We are not the first, although we may be close to being the last, generation to recognize the urgency of the approaching catastrophic failure of the natural global regulatory system (cf., [28, 29]). Typically, modern-day projections are founded upon predictions derived from the most sophisticated computer models available at the time when such doom is foretold. These forecasts prove to be more or less accurate as all such projections necessarily must be, since they are contingent upon models which by definition must be a reduced representation of the full system under scrutiny (e.g., [4]). However, when precise prediction falls short of experienced reality, those in greater society with the propensity to do so, take such variance, not as evidence of the obligatory shortfall intrinsic to models themselves, but rather as prima facie evidence of absolute predictive failure. Associated scientific statements are now capable of being dismissed with pabula such as ‘scientists just don’t know what they’re talking about.’ Palliative political pronouncements are then produced to justify and sustain the status quo. And these latter political expressions always represent powerful forces of inertia since, for many such commentators, the status quo is apparently just fine (but see [2]). However, eventually the necessary evolution of any status quo, that some protest is unchanging, will almost certainly, prove unsustainable. Each of the immediate past generations has managed to postpone that evil day. But the evil day is now squarely upon us.

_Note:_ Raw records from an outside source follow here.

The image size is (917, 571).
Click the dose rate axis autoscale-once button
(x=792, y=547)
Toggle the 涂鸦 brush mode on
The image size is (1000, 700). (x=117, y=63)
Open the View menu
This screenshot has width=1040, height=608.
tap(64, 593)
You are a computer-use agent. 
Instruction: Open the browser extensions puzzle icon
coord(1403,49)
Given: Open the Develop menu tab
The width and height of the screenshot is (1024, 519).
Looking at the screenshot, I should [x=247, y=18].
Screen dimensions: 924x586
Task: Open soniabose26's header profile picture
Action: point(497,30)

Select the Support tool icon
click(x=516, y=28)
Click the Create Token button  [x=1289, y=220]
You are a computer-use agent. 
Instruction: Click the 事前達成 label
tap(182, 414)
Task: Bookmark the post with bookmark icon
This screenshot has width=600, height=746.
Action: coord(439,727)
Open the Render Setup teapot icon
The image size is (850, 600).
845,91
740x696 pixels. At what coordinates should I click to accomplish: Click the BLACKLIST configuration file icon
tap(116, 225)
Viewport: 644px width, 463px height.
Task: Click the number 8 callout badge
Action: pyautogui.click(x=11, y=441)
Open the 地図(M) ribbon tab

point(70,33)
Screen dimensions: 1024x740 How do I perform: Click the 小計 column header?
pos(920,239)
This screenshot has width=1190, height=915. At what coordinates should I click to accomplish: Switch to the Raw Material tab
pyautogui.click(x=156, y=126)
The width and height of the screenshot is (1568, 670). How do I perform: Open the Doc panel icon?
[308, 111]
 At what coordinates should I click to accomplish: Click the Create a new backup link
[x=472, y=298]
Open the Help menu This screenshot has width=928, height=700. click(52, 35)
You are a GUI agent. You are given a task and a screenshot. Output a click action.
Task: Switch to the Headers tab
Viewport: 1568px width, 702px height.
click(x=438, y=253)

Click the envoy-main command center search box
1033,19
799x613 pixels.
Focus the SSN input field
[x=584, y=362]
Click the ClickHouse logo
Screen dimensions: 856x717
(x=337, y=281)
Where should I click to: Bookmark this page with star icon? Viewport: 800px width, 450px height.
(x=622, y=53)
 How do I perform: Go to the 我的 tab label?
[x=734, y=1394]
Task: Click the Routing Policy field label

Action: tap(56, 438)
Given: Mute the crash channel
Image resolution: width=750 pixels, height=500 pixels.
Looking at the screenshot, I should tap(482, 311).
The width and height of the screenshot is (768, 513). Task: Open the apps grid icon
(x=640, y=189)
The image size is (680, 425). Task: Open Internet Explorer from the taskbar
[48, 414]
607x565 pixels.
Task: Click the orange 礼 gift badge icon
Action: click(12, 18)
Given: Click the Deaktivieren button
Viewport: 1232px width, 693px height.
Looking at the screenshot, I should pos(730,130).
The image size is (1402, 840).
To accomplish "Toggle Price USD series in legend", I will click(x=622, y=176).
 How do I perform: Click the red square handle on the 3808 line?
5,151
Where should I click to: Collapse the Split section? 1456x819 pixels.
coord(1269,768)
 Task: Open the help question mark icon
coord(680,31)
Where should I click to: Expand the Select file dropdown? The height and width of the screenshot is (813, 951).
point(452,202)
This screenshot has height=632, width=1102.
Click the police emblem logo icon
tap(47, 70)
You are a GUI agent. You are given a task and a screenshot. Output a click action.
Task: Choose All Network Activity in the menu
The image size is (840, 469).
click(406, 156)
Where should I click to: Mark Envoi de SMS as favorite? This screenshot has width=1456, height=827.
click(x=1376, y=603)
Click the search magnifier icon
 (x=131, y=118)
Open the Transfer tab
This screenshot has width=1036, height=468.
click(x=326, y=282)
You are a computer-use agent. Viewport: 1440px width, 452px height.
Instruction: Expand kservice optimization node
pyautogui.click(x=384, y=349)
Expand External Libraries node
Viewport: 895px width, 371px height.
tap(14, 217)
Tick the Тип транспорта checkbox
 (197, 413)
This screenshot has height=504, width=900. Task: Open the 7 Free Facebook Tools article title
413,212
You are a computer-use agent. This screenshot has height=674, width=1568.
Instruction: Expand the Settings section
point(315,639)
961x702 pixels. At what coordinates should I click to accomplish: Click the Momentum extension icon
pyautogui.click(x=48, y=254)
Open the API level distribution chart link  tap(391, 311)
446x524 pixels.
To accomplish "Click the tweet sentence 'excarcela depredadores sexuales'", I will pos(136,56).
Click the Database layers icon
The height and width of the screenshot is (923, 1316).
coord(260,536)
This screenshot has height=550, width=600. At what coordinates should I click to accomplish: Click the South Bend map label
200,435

There are two fundamental driving forces which promote civicide. They are population numbers and resource utilization rate (and see [5]). With respect to the former, human numbers proliferate alarmingly, as prior predictions such as that advanced by Ehrlich have been confirmed [9]. The step from one billion people in 1800 to three billion in 1960 took 160 years. The emergence of the next increase of two billion took less than 30 years. Even a brief perusal of any world population growth chart shows evidence of intrinsic and even terminal, positive feedback influences (see Fig. 1 and see [39]). Although this absolute rate of increase is not quite as spectacular as was at one time feared we have, in disturbing observations, seen how projections as to world population at some specified future date (e.g., 2020) have each been sequentially revised upward as we approach the actual date. That is, we see a consistent under-estimation of population numbers which gets sequentially revised upwards as the actual date approaches. Today there, are more individuals alive than have ever lived and passed on (i.e., the total number of people alive today exceeds all prior humans who have ever lived on this planet). This anticipated number of living individuals is more than our planet can reasonably sustain [40]. This is especially true in light of the second factor which is the rate of resource utilization. Theoretically, even one individual over-using the finite resources of any planet would be sufficient to induce disaster. However, our collective cognitive desires (as opposed to our actual corporeal needs) have pushed the global system beyond the edge of stability. The result is that we are now using up more planets than we actually have (Fig. 2, and see [38]).

Fig. 1

Standard, simple iconic image of the growth of world human population across the past twelve millennia. The graph shows a morphology redolent of a positive feedback system in operation

Fig. 2

Iconic graphical representation of demand versus bio-capacity from: Wackernagel et al., [38]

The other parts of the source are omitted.